Mechanical performance of carbon fiber/epoxy composites cured by self-resistance electric heating method

• Published in: International journal of advanced manufacturing technology Vol. 103; no. 9-12; pp. 3479 - 3493
• Main Authors: Liu, Shuting, Li, Yingguang, Shen, Yan, Lu, Yong
• Format: Journal Article
• Language: English
• Published: London Springer London 01.08.2019; Springer Nature B.V
• Subjects: Adhesive strength; Autoclaving; CAE) and Design; Carbon fiber reinforced plastics; Carbon fibers; Carbon-epoxy composites; Compressive strength; Computer-Aided Engineering (CAD; Curing; Electric heating; Electrical resistance; Energy consumption; Energy distribution; Engineering; Fiber composites; Fiber reinforced polymers; Flexural strength; Heating rate; High temperature effects; Industrial and Production Engineering; Interfacial shear strength; Interfacial strength; Mechanical Engineering; Mechanical properties; Mechanical tests; Media Management; Original Article; Polymer matrix composites; Resins; Shear strength; Temperature distribution; Temperature gradients; Curing; Polymer matrix composites (PMCs); Self-resistance electric heating; Mechanical performance
• ISSN: 0268-3768; 1433-3015
• DOI: 10.1007/s00170-019-03707-0

Carbon fiber reinforced plastic self-resistance electric (SRE) heating has been conceived as an alternative to out-of-autoclave technology due to its characteristics of uniform heating, fast heating/cooling, low energy consumption, and low equipment investment.

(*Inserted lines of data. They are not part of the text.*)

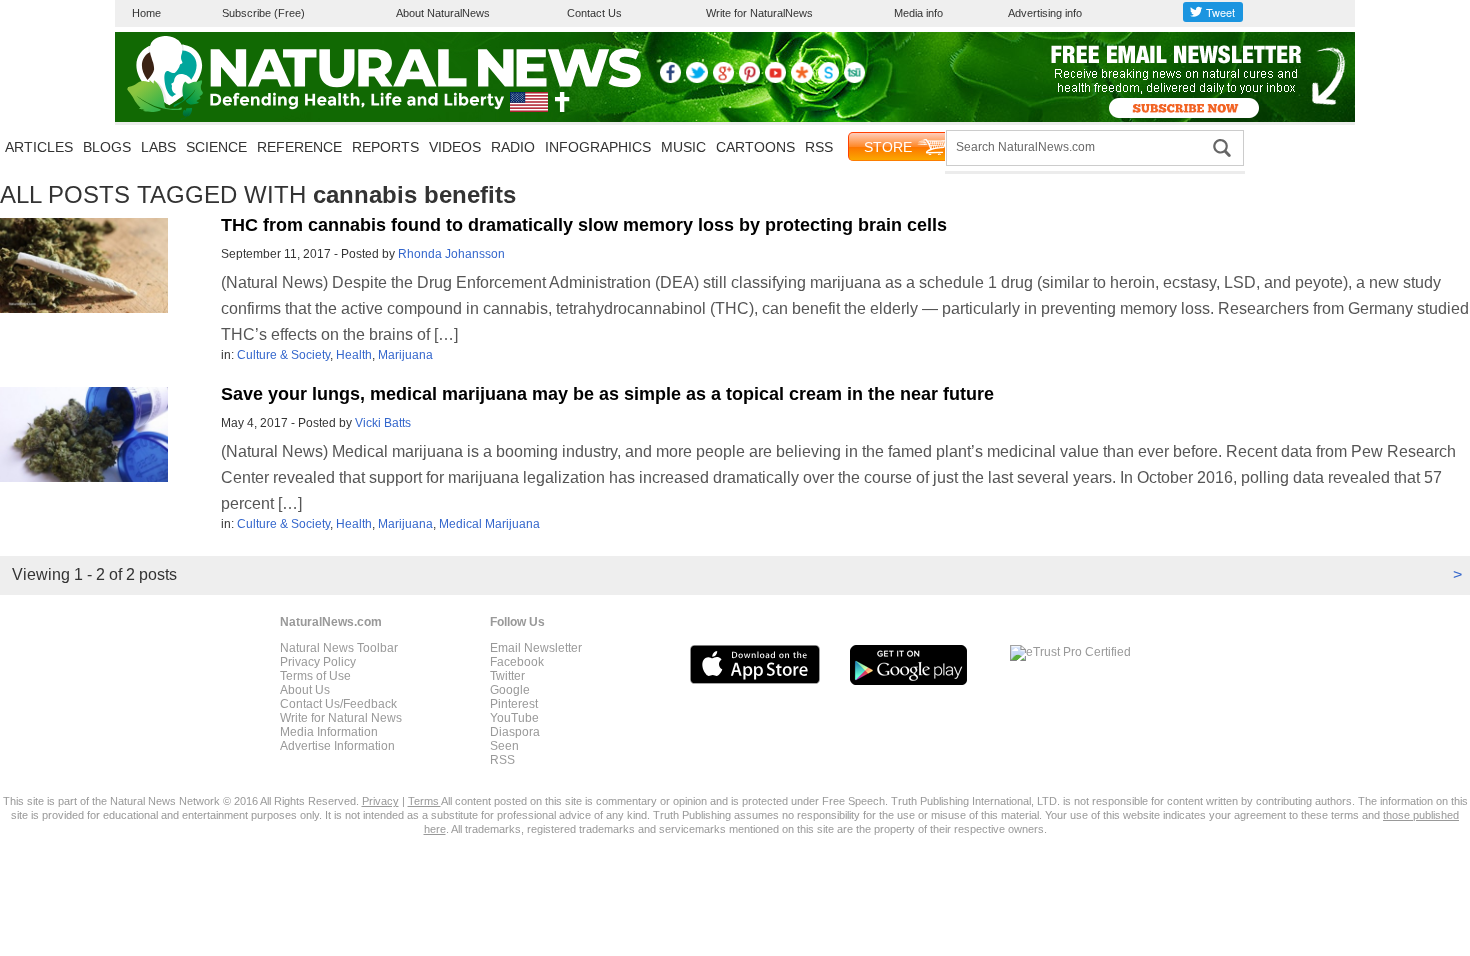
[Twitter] (696, 79)
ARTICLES (39, 147)
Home (146, 13)
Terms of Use (315, 676)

In this work, a series of SRE heating experiments were conducted, in which the temperature distribution field, energy consumption, and curing time of SRE curing process were characterized. Comprehensive mechanical tests and microscopic characterization were carried out. The experimental results exhibit that the rapid heating rate of SRE curing process resulted in a weaker matrix performance because of the insufficient time of void elimination, which finally leads to an inferior compression and flexural strength for the composite part, while the fiber preferential heating effect can significantly improve the fiber-resin interfacial strength, because the naturally formed temperature difference along the interfacial area enhanced the adhesive strength of the resin around the interface, which improved the macroscopic tension and interlaminar shear strength.